I shrugged, a bit unnerved by the consul’s steady gaze. In fact, it was a bit presumptuous of me to present myself as a pupil of the great Antipater of Sidon; my father could never have afforded to hire such a distinguished poet to be my tutor. Our relationship as teacher and student had always been informal; nonetheless, on his regular visits to my father’s house over the years, Antipater never left without drilling into my head a few lines of Greek poetry, or the names of Alexander’s generals, or some other bit of knowledge. From my father I had learned to pick any lock, ten ways to tell if a woman is lying, and how to follow someone without being seen; but whatever I knew of literature, history, mathematics, and especially the language of the Greeks, Antipater had taught me.

“Perhaps you’d like to see the funeral stele?” offered my father.

“It’s already been carved?” said Catulus.

“It was delivered not an hour ago. Since Antipater was so very proud of his Greek heritage, I thought it would be appropriate to follow Greek customs. According to the ancient rule set down by Solon of Athens, no monument should be so extravagant that it cannot be carved by a workshop of ten men in three days. The marble tablet was delivered this morning; the paint is barely dry. Follow me, Consul.”

My father led the way to the sunlit garden. I heard a faint rustle from the wall where Antipater was hiding; he would have to stay there, unable to observe whatever transpired in the garden.

“As you can see, Consul, the monument is in the style so fashionable nowadays among the learned Greeks. The tablet is of modest size, meant to be set atop the plain stone sepulcher that will receive his ashes. The design is what in Latin we call a rebus; the images tell a story, but only to those who can decipher their meaning.”

“Ah, yes,” said Catulus, “Antipater himself wrote a number of poems about such tombstones. How appropriate that his own should be rendered in this cryptic style. Let me see if I can puzzle it out.”
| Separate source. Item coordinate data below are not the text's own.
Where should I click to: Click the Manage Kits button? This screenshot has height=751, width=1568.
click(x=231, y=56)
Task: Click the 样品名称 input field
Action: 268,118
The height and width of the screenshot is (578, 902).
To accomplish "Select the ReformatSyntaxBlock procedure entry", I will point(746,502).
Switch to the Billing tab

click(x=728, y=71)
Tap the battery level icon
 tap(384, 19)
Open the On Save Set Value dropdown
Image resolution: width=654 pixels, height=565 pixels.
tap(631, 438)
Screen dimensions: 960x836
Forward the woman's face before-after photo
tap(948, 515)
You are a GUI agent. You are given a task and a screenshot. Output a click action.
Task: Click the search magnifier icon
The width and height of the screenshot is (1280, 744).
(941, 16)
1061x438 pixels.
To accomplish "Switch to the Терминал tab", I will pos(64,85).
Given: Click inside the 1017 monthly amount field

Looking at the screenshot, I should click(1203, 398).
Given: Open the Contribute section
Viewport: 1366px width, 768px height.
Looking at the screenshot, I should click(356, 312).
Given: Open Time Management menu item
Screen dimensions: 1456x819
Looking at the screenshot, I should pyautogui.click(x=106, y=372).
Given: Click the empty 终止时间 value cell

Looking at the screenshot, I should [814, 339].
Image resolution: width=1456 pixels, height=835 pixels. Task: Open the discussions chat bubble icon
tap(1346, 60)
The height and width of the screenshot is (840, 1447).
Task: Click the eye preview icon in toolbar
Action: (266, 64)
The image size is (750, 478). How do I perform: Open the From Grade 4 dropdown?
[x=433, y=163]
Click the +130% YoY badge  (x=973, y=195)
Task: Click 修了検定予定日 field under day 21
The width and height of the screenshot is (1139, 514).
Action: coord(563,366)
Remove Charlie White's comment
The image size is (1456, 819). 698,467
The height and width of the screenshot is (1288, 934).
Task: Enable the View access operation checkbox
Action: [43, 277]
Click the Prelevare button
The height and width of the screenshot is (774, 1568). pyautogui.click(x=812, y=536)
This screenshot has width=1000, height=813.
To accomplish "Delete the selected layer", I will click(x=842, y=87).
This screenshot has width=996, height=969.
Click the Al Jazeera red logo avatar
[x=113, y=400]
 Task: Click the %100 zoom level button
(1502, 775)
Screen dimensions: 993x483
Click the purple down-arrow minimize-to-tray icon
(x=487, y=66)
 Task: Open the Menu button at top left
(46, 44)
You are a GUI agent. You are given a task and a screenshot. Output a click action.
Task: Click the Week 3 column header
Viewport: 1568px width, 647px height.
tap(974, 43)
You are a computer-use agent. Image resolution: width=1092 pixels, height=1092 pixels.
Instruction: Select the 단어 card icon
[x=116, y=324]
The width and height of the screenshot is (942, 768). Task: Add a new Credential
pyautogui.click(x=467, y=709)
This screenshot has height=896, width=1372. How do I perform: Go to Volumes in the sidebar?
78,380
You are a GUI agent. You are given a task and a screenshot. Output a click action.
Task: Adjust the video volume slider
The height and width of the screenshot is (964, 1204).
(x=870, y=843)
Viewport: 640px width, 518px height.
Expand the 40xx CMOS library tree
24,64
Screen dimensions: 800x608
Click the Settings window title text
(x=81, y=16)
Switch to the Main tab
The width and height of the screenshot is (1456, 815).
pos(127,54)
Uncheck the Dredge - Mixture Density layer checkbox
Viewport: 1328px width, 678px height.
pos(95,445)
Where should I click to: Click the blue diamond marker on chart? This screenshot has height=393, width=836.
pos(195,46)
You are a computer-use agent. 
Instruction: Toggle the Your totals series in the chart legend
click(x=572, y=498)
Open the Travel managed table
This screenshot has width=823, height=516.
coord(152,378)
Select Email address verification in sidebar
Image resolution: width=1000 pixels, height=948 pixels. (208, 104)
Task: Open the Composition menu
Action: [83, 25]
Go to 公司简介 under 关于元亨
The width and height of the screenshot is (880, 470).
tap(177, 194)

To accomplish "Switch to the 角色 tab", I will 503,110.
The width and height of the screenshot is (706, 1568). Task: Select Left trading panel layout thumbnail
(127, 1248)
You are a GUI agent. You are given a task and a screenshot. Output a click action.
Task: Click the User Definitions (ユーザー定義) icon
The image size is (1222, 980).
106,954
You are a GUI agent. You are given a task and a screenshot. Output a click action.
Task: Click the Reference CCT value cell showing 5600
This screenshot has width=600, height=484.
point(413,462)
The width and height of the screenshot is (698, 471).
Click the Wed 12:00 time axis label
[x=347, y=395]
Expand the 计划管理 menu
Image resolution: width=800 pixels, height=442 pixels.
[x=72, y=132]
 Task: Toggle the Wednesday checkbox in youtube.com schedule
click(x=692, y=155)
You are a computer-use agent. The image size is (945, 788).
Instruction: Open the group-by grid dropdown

An elaborately decorated pediment with columns on either side-this part of the tablet was readymade-served as a frame for the images that had been carved in shallow relief to memorialize Antipater. Catulus furrowed his brow as he studied the picture-puzzle.

“A rooster!” he exclaimed. “Why a rooster? To be sure, the cock is finely rendered. The eyes are quite fierce, the beak is opened wide to crow, and the outspread wings are painted a vivid shade of red. Now, what are these items he clutches in his talons? A scepter in one claw-a symbol of royalty-and in the other, a palm branch, a token of victory such as might be awarded to an athlete.” Catulus hummed thoughtfully. “And what’s this, balanced on the very edge of the base, as if it might fall off? A knucklebone of the sort our ancestors used for dice. When such a die is thrown, one of four sides comes up. I’m not a gaming man, but even I know that this particular throw is a loser. What do the Greeks call it? Ah yes, the Chian throw, named for the island of Chios.”